- Passage to read -
===============
This book is directed to union members who want to make membership-controlled organizations, rather than top-down. This means that members have the right to organize for a viewpoint, using caucuses or slates, have the ability and self-confidence to act on their own behalf, and have ways to hold their leadership accountable (caucuses, slates, leaflets, petitions).

Moreover, the union needs to protect both majority rule and minority rights. Union procedures should level the playing field; the union should have clear, simple rules. The entire constitution of Teamsters for a Democratic Union (TDU) fit on one sheet of legal size paper.

Confidentiality should not be one of the rules or procedures -- confidentiality is often a smokescreen for cooperating with management. The authors say that contracts should have advance rank and file input, rank and file representation on the negotiating body, and at least three days notice before a vote on accurately summarized proposals.

Parker and Gruelle also point out that minority and gender discrimination should be outlawed. Their proposed by-laws provide that there should be quality childcare at all meetings.

Included are generous appendixes that provide a guide to Robert's Rules; simplified rules of order, and suggested by-laws.

-- Maggie Phair

"The CyberUnion Handbook: Transforming Labor Through Computer Technology"

Edited by Arthur B. Shostak, 2002, M. E. Sharpe, Armonk, NY, 356 pp, paper, $28.50

Websites, interactivity, cellphones, laptops, PDAs, e-mails are the new tools unions need for organizing, contract negotiations, debate, and democracy. They cannot take the place of one-on-one contact according to the forty writers that Shostak has assembled to tell of their rank-and-file experience in implementing new technologies in their unions.
===============
- Saved entries -
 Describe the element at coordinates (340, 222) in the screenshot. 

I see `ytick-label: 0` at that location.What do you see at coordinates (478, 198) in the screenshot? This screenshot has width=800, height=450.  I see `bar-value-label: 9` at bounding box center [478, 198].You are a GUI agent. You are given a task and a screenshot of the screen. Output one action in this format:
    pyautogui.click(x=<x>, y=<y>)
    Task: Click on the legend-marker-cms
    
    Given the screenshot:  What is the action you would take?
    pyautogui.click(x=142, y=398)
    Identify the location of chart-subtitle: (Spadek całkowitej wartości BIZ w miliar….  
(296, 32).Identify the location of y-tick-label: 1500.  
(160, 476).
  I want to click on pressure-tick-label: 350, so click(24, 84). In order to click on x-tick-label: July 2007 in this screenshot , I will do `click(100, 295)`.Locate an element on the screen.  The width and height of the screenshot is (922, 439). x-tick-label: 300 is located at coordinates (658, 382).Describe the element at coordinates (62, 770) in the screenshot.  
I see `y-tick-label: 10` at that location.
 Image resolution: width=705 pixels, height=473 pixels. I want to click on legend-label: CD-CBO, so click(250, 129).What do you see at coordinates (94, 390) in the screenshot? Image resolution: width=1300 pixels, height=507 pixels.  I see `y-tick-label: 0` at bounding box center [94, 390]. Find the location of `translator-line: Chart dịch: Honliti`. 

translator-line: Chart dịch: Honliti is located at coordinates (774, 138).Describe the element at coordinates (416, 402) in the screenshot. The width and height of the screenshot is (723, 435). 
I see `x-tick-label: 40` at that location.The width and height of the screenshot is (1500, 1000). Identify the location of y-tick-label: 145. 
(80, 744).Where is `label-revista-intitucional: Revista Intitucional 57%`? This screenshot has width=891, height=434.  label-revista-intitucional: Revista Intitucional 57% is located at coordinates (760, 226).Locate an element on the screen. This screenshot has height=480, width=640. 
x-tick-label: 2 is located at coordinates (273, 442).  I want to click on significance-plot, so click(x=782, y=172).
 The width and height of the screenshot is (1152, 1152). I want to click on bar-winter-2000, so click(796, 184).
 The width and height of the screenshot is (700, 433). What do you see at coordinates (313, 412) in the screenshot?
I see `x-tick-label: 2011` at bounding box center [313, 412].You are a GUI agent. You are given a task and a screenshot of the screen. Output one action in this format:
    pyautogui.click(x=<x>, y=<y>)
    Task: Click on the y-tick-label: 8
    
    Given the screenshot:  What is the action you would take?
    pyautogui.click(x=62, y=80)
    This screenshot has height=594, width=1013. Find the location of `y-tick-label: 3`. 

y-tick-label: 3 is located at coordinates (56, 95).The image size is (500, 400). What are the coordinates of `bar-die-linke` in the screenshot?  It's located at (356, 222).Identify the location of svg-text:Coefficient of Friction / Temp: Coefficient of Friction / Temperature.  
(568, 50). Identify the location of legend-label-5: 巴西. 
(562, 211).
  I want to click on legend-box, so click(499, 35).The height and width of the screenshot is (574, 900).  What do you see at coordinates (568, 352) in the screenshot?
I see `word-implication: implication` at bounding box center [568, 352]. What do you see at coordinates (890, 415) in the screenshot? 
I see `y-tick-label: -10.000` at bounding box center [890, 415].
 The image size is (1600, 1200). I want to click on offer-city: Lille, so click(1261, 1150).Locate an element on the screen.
===============
- Action item -
Reproduce verbatim the part of the book review starting with "Confidentiality should not" and going on through "and suggested by-laws.". Only the book review should be used as the source for what comes next.

- Answer box -
Confidentiality should not be one of the rules or procedures -- confidentiality is often a smokescreen for cooperating with management. The authors say that contracts should have advance rank and file input, rank and file representation on the negotiating body, and at least three days notice before a vote on accurately summarized proposals.

Parker and Gruelle also point out that minority and gender discrimination should be outlawed. Their proposed by-laws provide that there should be quality childcare at all meetings.

Included are generous appendixes that provide a guide to Robert's Rules; simplified rules of order, and suggested by-laws.